L’AMIE DES PLANTES : « Surtout, tout de même, dans les tons chauds : du mordoré, du brun… »
L’AMATEUR D’IRIS : « Mais pas seulement ! Depuis que Ben Hager a introduit l’espèce I. carthalinae dans le mélange des spurias hybrides, on trouve des variétés vraiment bleues. Ce qui manque, c’est encore le rose pur et tout ce qui va vers le rouge. »
L’AMIE DES PLANTES : « Leur haute taille est-elle un handicap ? »
L’AMATEUR D’IRIS : « Non. Au contraire elle présente un véritable intérêt pour la fleur coupée. Les spurias ressemblent aux iris bulbeux chers aux fleuristes, mais les fleurs sont plus hautes et plus larges. »
L’AMIE DES PLANTES : « Vous parliez tout à l’heure de Ben Hager, le grand obtenteur américain. Est-il le seul à s’intéresser aux spurias ? »
L’AMATEUR D’IRIS : « Hager est maintenant décédé.
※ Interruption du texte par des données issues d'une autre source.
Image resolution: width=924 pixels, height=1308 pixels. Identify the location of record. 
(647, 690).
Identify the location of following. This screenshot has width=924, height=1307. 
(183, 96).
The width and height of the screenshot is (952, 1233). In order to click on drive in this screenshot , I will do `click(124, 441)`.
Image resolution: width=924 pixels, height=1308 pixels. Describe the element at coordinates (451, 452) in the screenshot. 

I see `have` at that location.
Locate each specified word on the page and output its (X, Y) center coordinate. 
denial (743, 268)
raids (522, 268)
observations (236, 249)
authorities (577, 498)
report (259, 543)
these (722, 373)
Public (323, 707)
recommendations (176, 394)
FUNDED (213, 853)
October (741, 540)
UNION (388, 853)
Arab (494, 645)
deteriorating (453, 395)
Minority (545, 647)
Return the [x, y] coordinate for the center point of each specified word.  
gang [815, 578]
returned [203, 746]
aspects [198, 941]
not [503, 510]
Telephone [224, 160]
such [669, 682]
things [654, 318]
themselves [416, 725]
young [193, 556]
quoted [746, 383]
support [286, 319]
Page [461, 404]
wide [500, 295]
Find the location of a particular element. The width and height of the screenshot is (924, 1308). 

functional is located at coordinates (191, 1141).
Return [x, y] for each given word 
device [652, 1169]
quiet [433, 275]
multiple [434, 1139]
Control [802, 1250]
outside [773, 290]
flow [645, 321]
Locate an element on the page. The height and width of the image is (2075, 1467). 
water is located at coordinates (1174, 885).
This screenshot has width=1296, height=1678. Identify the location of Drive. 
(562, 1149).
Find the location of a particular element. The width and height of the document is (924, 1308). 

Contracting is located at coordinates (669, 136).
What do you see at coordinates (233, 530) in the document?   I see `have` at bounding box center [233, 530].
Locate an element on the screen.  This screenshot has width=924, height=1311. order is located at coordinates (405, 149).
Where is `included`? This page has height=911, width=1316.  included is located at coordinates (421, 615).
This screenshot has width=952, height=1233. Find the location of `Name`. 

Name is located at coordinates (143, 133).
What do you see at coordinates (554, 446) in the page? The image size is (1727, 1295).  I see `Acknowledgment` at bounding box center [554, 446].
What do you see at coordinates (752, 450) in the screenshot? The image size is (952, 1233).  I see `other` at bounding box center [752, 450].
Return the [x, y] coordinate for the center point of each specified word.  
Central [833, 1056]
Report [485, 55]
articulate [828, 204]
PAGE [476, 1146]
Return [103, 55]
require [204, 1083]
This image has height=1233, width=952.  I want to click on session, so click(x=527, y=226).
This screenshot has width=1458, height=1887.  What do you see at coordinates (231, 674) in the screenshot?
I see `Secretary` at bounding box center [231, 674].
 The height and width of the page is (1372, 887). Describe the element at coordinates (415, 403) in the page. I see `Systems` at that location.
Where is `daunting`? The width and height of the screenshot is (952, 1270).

Mais il est curieux de constater que ce sont pratiquement les mêmes obtenteurs qui hybrident les grands iris et les spurias, Joë Ghio, David Niswonger, Glen Corlew et l’infatigable australien Barry Blyth en sont aujourd’hui les plus grands pourvoyeurs. »
L’AMIE DES PLANTES : « En fin de compte, ce sont des hybrides d’origine récente. »
L’AMATEUR D’IRIS : « Tout à fait, et on peut présumer que les spurias ont beaucoup d’avenir et que leur hybridation nous réserve encore bien des évolutions. »

Le mois de juin est souvent superbe en Limousin. Cette fois, un souffle tiède caressait les grands spurias en fleur. Le soleil commençait à descendre derrière les croupes imposantes des Monts de Blond, qui se découpaient en bleu profond sur l’horizon doré. La brume n’allait pas tarder à s’élever au-dessus de la vallée de la Glaïeule : déjà l’air se troublait, et les deux visiteurs du parc prenaient tranquillement le chemin de la maison.